• [Description of the task]
From the line containing "1241x432 pixels." onward to the last line of the data below, copy each line exactly and add nothing.

Pixel coordinate grounding data:
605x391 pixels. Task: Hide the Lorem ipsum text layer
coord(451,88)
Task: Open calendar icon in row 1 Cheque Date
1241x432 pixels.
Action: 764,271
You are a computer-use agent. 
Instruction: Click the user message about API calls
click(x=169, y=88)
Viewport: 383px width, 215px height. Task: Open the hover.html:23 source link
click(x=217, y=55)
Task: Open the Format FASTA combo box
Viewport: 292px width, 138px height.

• [Written answer]
1241x432 pixels.
Action: 764,271
You are a computer-use agent. 
Instruction: Click the user message about API calls
click(x=169, y=88)
Viewport: 383px width, 215px height. Task: Open the hover.html:23 source link
click(x=217, y=55)
Task: Open the Format FASTA combo box
Viewport: 292px width, 138px height.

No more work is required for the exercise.